In the records that follow, find each line with "will" and pull it out.

─── Source information ───

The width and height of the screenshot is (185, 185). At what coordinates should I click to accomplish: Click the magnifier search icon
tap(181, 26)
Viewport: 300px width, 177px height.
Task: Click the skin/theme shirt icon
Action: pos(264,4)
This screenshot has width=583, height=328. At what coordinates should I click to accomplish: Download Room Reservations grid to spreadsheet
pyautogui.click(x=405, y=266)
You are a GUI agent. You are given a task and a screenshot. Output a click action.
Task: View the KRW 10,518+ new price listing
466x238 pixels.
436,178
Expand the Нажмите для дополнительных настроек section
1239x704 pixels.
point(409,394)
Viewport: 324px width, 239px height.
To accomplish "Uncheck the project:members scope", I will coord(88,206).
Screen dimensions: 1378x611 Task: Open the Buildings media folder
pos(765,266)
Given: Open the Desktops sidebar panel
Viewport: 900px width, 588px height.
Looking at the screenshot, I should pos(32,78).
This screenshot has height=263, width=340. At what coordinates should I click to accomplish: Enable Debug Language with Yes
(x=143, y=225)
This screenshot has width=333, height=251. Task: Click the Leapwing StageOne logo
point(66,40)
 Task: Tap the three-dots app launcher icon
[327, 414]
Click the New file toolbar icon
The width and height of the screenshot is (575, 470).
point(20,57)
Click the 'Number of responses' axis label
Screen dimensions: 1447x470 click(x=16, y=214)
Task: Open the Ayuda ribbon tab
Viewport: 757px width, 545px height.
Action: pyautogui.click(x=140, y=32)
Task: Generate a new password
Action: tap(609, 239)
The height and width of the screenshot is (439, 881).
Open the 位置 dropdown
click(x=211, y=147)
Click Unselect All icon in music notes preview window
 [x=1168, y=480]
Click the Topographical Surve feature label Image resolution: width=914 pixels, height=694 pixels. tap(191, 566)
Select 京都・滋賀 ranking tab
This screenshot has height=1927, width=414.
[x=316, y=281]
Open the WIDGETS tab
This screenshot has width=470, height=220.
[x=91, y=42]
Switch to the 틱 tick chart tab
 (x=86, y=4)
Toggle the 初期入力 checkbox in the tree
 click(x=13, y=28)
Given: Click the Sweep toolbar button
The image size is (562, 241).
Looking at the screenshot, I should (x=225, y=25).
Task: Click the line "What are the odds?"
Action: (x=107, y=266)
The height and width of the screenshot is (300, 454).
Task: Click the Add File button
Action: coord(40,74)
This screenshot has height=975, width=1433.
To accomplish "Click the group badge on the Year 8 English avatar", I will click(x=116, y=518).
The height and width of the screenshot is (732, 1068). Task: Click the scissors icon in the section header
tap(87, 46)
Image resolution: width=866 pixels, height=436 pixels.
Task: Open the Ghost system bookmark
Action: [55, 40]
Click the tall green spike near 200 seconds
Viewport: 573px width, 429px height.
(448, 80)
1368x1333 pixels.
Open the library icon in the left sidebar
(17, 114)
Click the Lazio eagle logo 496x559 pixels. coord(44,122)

───

> [Result of the task]:
To accomplish "Uncheck the project:members scope", I will coord(88,206).
To accomplish "Click the group badge on the Year 8 English avatar", I will click(x=116, y=518).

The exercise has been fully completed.